#### Work order
In the entries below, find the line with "Given: Check the Grayed checkbox" and print exactly every line from there up to and including the line with "This screenshot has width=1232, height=962.", with no other lines.

#### Records supplied
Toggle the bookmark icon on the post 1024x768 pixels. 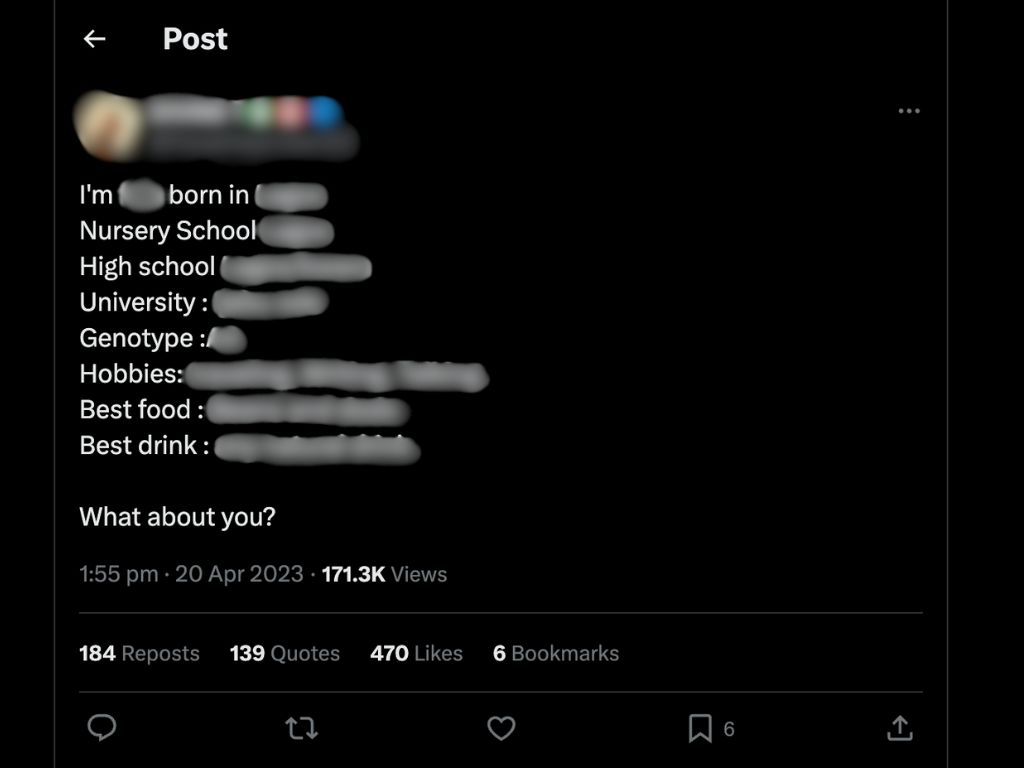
* * *
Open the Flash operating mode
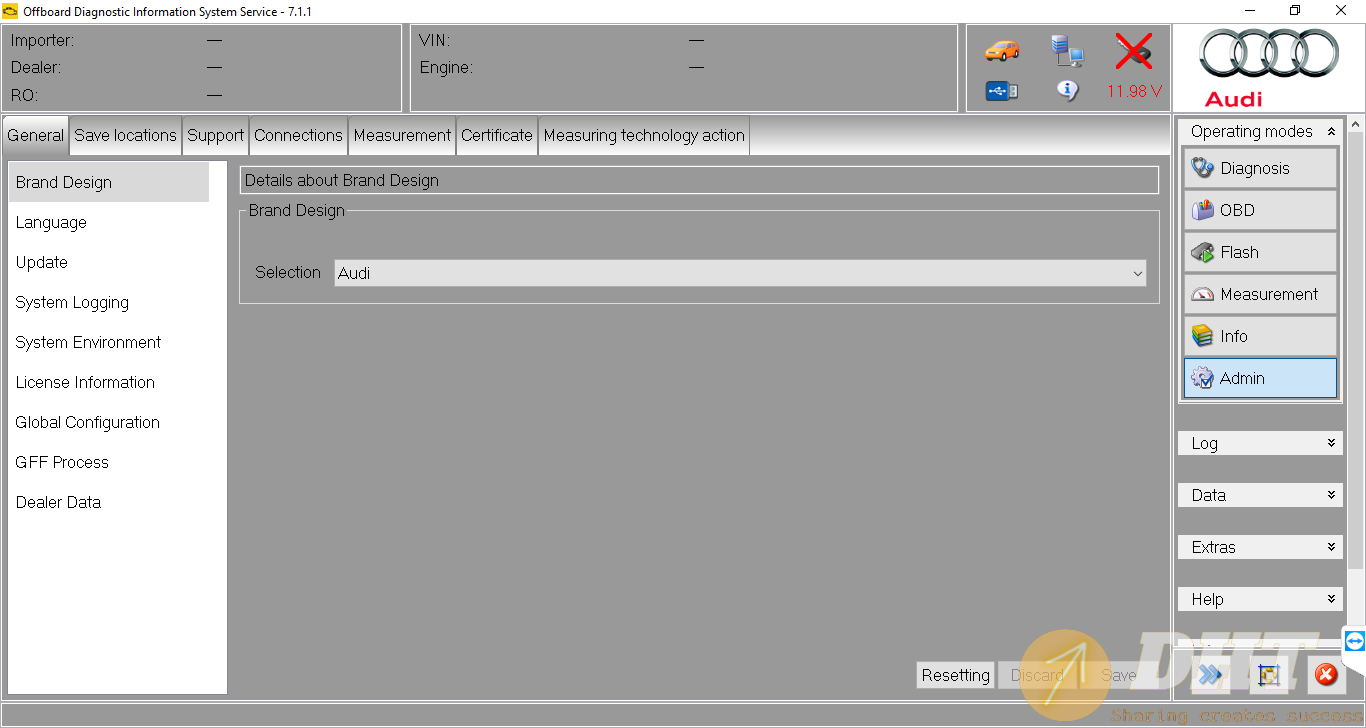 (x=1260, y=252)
--
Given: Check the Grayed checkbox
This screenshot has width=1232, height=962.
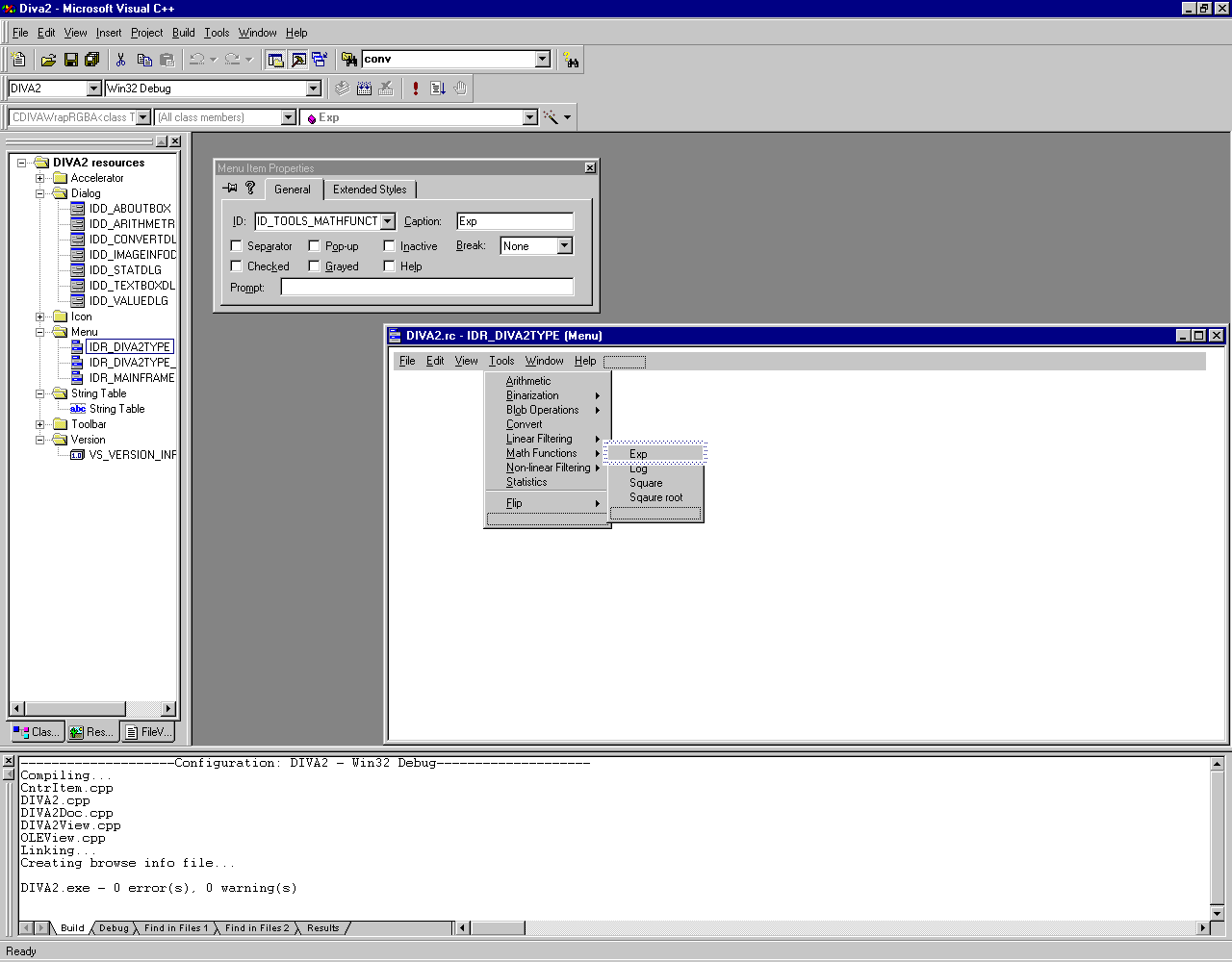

#### Answer
Given: Check the Grayed checkbox
This screenshot has width=1232, height=962.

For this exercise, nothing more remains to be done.